[Consigne A] Relevez, dans l'ordre, tous les montants du texte sur la retraite qui sont suivis du mot « euro » ou « euros ».
[Consigne B] Recopiez mot pour mot le passage du texte sur la retraite qui commence par « La retraite, un » et se poursuit jusqu'à « sujet, ô combien, sensible. ».

[Texte de l'exercice]
La retraite, un chantier permanent

Par : edicom

La retraite a encore connu son lot de nouveautés. De l’absence de revalorisation des pensions au régime de base, à l’utilisation des vertus défiscalisantes du Perp, en passant par la suppression de la C3S, voici un tour d’horizon des évolutions de ce sujet, ô combien, sensible.

 

En matière de retraite, les choses changent en permanence. C’est aussi vrai des régimes obligatoires que des régimes supplémentaires. Ainsi, les annonces de l’ancien Premier ministre, Jean-Marc Ayrault, sur le blocage de la revalorisation des retraites ont rapidement suscité le débat. Avec la suppression de la C3S, les non-salariés se retrouvent à nouveau sur le devant de la scène. En effet, la question se pose de savoir comment le régime RSI sera financé. L’évolution du Perp, comme la question de l’égalité de traitement entre les personnes mariées et les Pacsés, sont aussi à l’ordre du jour. Faisons le point sur ces différents sujets.

 

L’absence de revalorisation des pensions du régime de base 

 

Un changement qui suscite le débat

L’annonce du Premier ministre s’inscrit dans le cadre du plan de réduction de 50 milliards d’euros de dépenses publiques, entre 2015 et 2017, qui prévoit notamment 11 milliards d’économies sur les dépenses de protection sociale. Parmi la liste des mesures annoncées, le report de la revalorisation des prestations sociales et des retraites avive le débat entre les parlementaires.
Pour réaliser des économies, le montant des prestations sociales ne sera pas revalorisé jusqu’en octobre 2015. Ces mesures temporaires épargneront les retraités dont les pensions sont les plus modestes, le minimum vieillesse (792 euros par mois pour une personne isolée) continuant à être revalorisé.
Cette disposition concernera les pensions du régime de retraite de base (1,3 milliard d’euros), Jean-Marc Ayrault appelant les partenaires sociaux à faire de même pour les retraites complémentaires. Pour les salariés, l’absence de revalorisation de la retraite de base représente une perte de pouvoir d’achat de 6,09 euros par mois (la pension moyenne en droit direct étant de 677 euros au 31 décembre 2013 – et le taux d’inflation de 0,9 % sur l’année 2013). En cumulée sur douze mois, la mesure représente donc une perte de pouvoir d’achat de 73 euros.

[Données fournies]
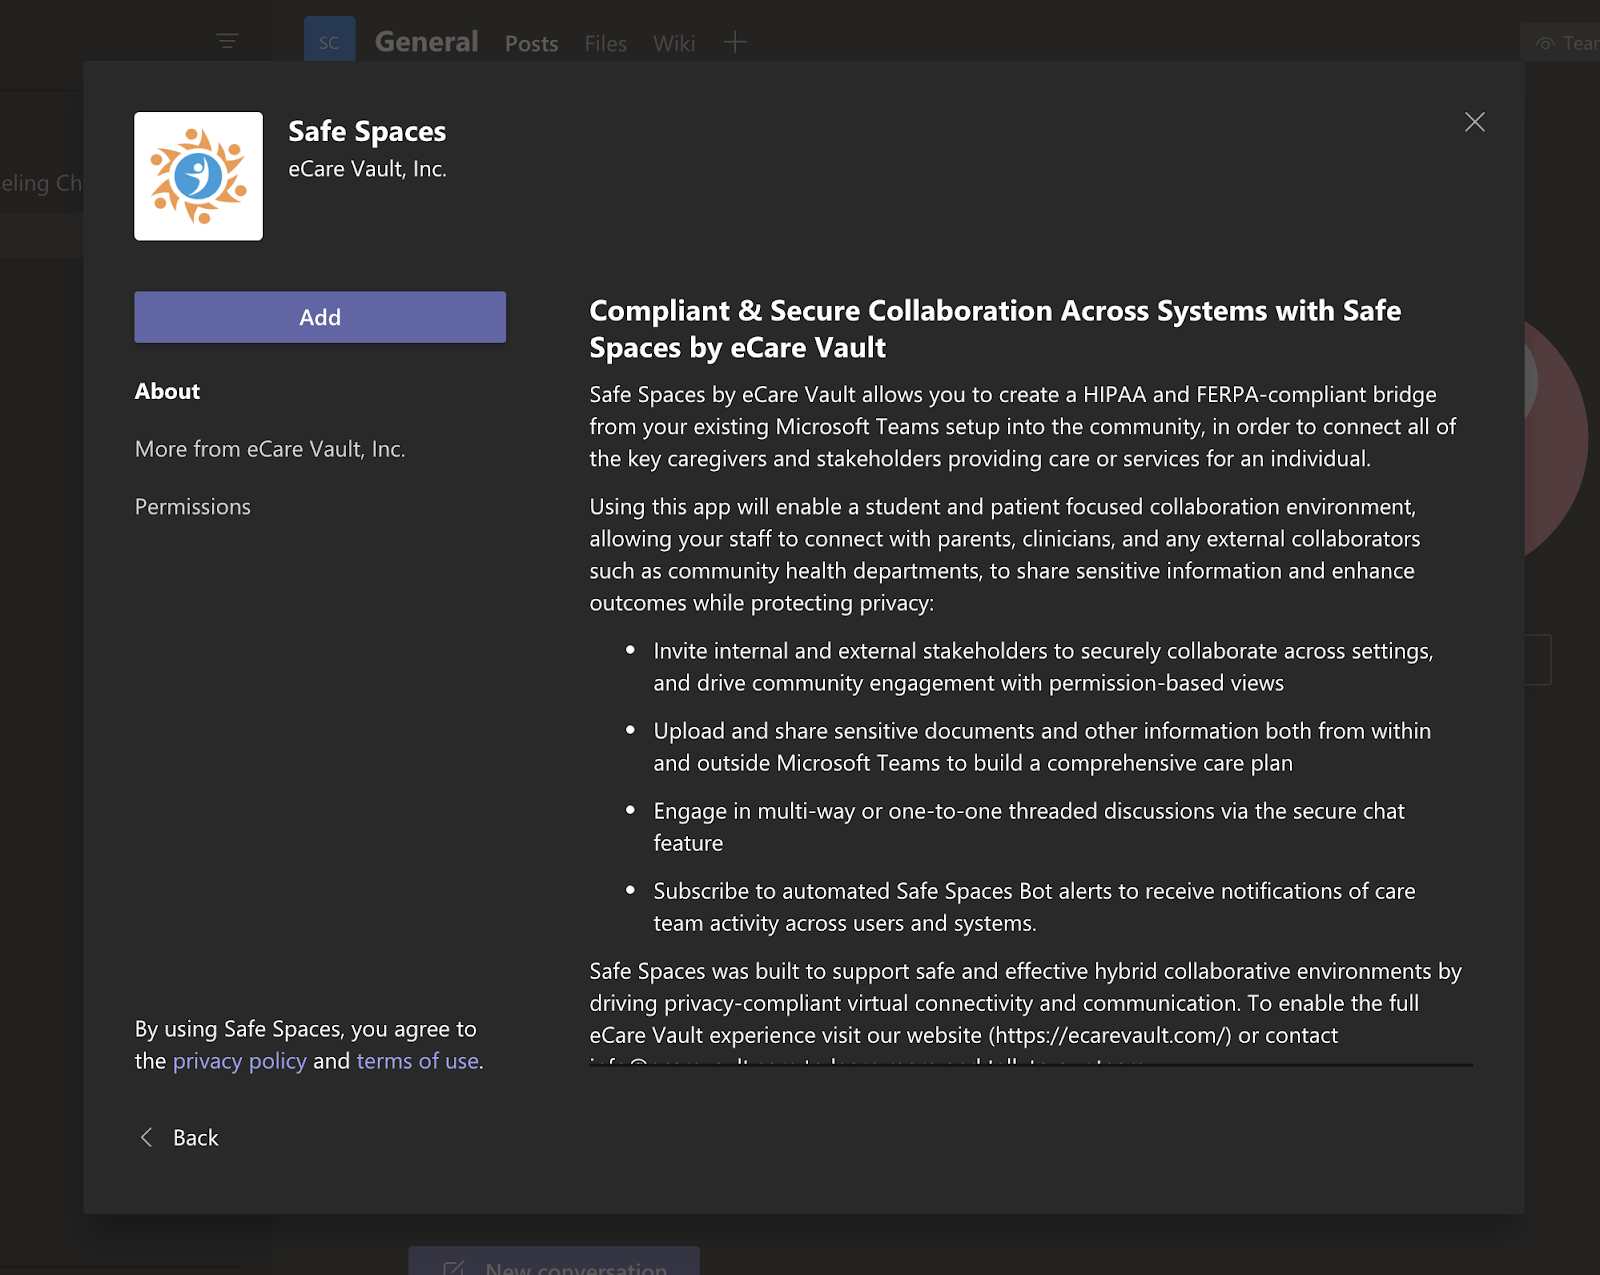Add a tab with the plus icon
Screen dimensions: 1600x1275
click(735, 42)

---

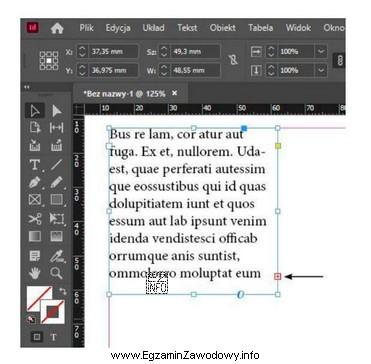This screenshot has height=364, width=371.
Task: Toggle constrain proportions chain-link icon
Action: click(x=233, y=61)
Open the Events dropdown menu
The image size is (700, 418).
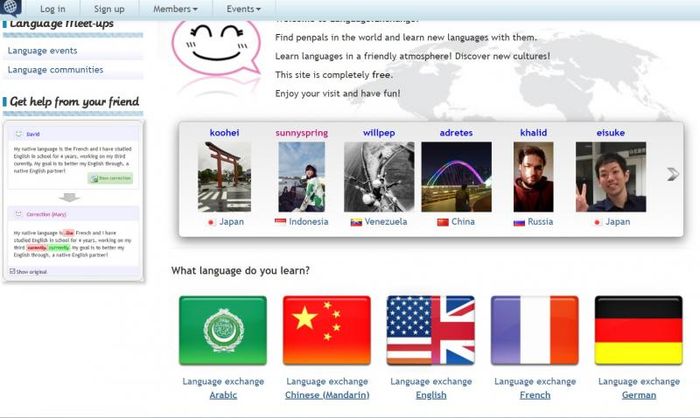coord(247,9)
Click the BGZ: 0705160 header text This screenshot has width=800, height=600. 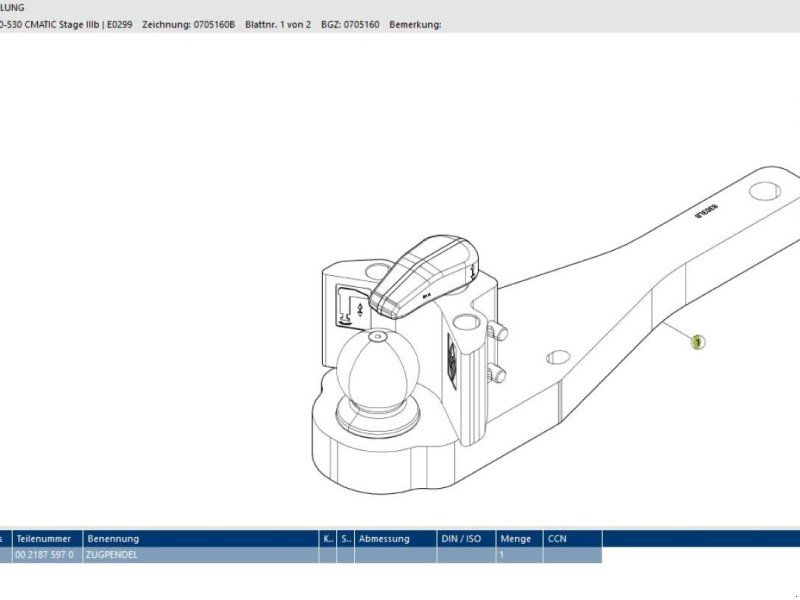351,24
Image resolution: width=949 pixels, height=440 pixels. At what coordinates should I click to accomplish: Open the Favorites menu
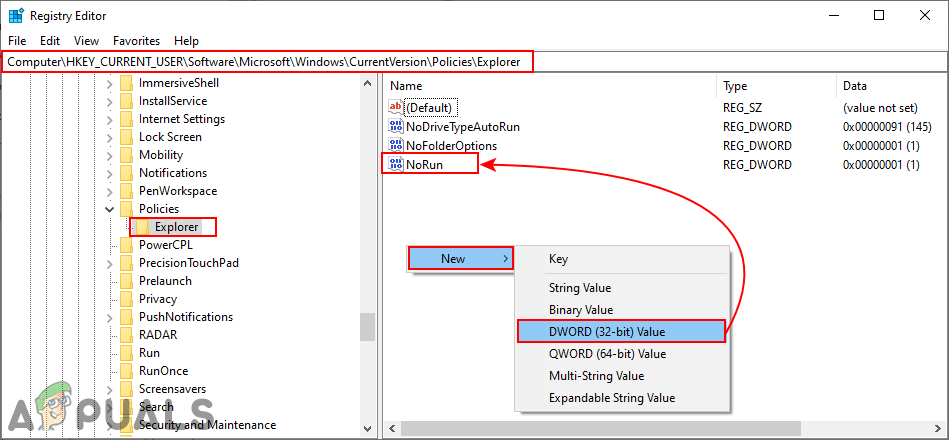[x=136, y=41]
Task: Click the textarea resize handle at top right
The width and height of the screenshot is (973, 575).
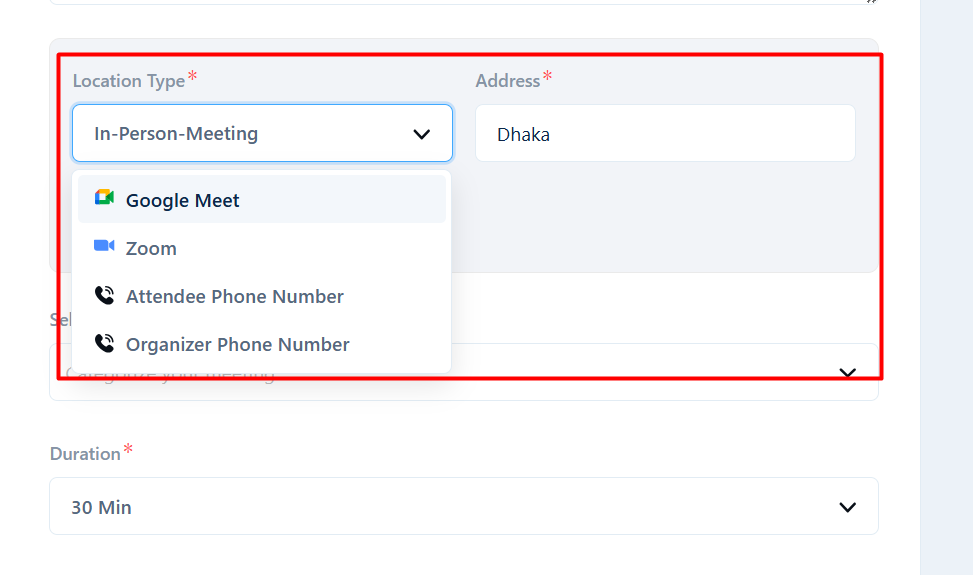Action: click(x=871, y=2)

[Réponse A]
- 50 milliards d'euros
- 792 euros
- 1,3 milliard d'euros
- 6,09 euros
- 677 euros
- 73 euros

[Réponse B]
La retraite, un chantier permanent

Par : edicom

La retraite a encore connu son lot de nouveautés. De l’absence de revalorisation des pensions au régime de base, à l’utilisation des vertus défiscalisantes du Perp, en passant par la suppression de la C3S, voici un tour d’horizon des évolutions de ce sujet, ô combien, sensible.